# What goes with French Onion Soup?



## bamagurl89

Im making my meal plan. I have decided that we are going to have French Onion Soup one night for dinner. What goes good with it?

Thank you 

Bamagurl


----------



## Kayelle

Welcome to Discuss Cooking bamagurl.

For me, a properly cooked French Onion Soup is worthy of being a meal in itself.
I just serve some kind of a glorified green salad with it.


----------



## Rocklobster

Kayelle said:


> Welcome to Discuss Cooking bamagurl.
> 
> For me, a properly cooked French Onion Soup is worthy of being a meal in itself.
> I just serve some kind of a glorified green salad with it.


Sounds good to me.


----------



## Addie

Kayelle said:


> Welcome to Discuss Cooking bamagurl.
> 
> For me, a properly cooked French Onion Soup is worthy of being a meal in itself.
> I just serve some kind of a glorified green salad with it.


 
Wlcome

I agree with you Kayelle. A good Chef's Salad. When I want to serve a salad that they can't forget, I go along the  prouce department and let my mind loose. Radishes, cukes, a different type of lettuce other than iceberg, grape tomatoes, anything that catches my fancy. For the cukes, I peel it so that every other line when sliced is green and it looks stripe. I also run a fork down the cuke all around it. I slice the radishes really thin and remove some of the skin on them also. Shredded carrots done on the box grater. I want the salad to be colorful as well as tasty.


----------



## Cerise

Caesar salad
Quiche
Fruit salad


----------



## taxlady

Kayelle said:


> Welcome to Discuss Cooking bamagurl.
> 
> For me, a properly cooked French Onion Soup is worthy of being a meal in itself.
> I just serve some kind of a glorified green salad with it.



One more who agrees.


----------



## PrincessFiona60

A fruit salad could serve as a second dish and dessert!


----------



## pacanis

Whenever I eat French onon soup it seems to preclude a nice rare piece of beef.  And that precludes a nicely made Black Russian for "dessert".  It is one of those things I never vary from.


----------



## merstar

Don't forget the crusty baguette!


----------



## taxlady

pacanis said:


> Whenever I eat French onon soup it seems to preclude a nice rare piece of beef.  And that precludes a nicely made Black Russian for "dessert".  It is one of those things I never vary from.
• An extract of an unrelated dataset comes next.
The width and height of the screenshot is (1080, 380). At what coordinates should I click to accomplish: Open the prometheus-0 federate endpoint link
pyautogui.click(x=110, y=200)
Don't you mean "includes".


----------



## Sir_Loin_of_Beef

Prevacid!


----------



## babetoo

extra cheese, lol, i think a simple salad does the job.


----------



## Mel!

bamagurl89 said:


> Im making my meal plan. I have decided that we are going to have French Onion Soup one night for dinner. What goes good with it?
> 
> Thank you
> 
> Bamagurl



Maybe some tasty side dishes, such as potato salad, french fries, olives....


----------



## Margi Cintrano

Good Afternoon,

Thanks very much for posting ... 

To begin with: I would definitely go French here. French baguette or French style Baguette for the Croutons and French Raclette Cheese ... Then, if we were still hungry I would go with:

Green Asparagus Salad with hazelnuts and tarragon Vinaigrette ( which provides a vegetable and complete meal with the French Onion Soup ):

1 pound green fresh asparagus trimmed 
1/4 cup scallion or spring onion or shallot
3 tblsp Tarragon Vinegar
7 tblps Evoo
4 cups baby lettuces / curly varieites and 1 which is magenta serrated 
1/4 cup hazel nuts husked, toasted and coarsely chopped 

For the Vet: a broccoli quiche and his French onion soup ...

Interesting post.
Thanks.
Margi.


----------